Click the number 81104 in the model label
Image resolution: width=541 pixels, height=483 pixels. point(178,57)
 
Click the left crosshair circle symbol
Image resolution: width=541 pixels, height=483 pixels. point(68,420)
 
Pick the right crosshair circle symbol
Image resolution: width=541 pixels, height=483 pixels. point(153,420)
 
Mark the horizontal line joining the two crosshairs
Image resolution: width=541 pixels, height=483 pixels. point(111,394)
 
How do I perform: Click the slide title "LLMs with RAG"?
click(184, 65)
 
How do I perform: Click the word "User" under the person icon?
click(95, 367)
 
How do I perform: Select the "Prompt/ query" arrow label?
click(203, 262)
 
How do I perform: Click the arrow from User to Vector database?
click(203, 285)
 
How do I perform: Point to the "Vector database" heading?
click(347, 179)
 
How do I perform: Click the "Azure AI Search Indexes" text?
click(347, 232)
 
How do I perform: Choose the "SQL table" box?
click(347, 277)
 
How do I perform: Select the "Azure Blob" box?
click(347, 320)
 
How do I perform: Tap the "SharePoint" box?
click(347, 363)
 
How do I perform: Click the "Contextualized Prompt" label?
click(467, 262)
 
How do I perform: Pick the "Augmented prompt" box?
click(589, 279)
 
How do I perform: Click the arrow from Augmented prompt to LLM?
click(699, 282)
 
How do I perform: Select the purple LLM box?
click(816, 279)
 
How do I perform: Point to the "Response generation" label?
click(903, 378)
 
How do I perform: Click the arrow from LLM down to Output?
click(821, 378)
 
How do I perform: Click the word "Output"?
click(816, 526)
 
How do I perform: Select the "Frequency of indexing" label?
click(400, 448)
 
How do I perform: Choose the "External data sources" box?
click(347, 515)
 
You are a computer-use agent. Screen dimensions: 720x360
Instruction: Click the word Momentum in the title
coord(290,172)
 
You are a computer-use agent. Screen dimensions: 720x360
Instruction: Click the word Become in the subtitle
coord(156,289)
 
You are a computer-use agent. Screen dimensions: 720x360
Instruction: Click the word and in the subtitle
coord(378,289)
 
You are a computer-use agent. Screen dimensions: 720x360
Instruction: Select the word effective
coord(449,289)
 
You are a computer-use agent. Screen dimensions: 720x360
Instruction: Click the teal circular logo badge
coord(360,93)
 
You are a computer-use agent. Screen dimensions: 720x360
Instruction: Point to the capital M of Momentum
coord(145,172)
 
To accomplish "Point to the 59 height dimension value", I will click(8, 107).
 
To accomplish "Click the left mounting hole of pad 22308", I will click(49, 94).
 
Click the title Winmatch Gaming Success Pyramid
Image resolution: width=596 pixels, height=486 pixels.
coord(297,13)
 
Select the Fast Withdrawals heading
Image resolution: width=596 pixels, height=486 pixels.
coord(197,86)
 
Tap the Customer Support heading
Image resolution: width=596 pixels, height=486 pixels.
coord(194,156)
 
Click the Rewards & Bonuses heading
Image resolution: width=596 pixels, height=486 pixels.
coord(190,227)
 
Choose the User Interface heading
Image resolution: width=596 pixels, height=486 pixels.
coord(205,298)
◇ ◇ ◇
● **Stated problem**:
Return the rows above without any change, from their first line up to and including the line that contains "click(903, 378)".

● **Task response**:
Click the number 81104 in the model label
Image resolution: width=541 pixels, height=483 pixels. point(178,57)
 
Click the left crosshair circle symbol
Image resolution: width=541 pixels, height=483 pixels. point(68,420)
 
Pick the right crosshair circle symbol
Image resolution: width=541 pixels, height=483 pixels. point(153,420)
 
Mark the horizontal line joining the two crosshairs
Image resolution: width=541 pixels, height=483 pixels. point(111,394)
 
How do I perform: Click the slide title "LLMs with RAG"?
click(184, 65)
 
How do I perform: Click the word "User" under the person icon?
click(95, 367)
 
How do I perform: Select the "Prompt/ query" arrow label?
click(203, 262)
 
How do I perform: Click the arrow from User to Vector database?
click(203, 285)
 
How do I perform: Point to the "Vector database" heading?
click(347, 179)
 
How do I perform: Click the "Azure AI Search Indexes" text?
click(347, 232)
 
How do I perform: Choose the "SQL table" box?
click(347, 277)
 
How do I perform: Select the "Azure Blob" box?
click(347, 320)
 
How do I perform: Tap the "SharePoint" box?
click(347, 363)
 
How do I perform: Click the "Contextualized Prompt" label?
click(467, 262)
 
How do I perform: Pick the "Augmented prompt" box?
click(589, 279)
 
How do I perform: Click the arrow from Augmented prompt to LLM?
click(699, 282)
 
How do I perform: Select the purple LLM box?
click(816, 279)
 
How do I perform: Point to the "Response generation" label?
click(903, 378)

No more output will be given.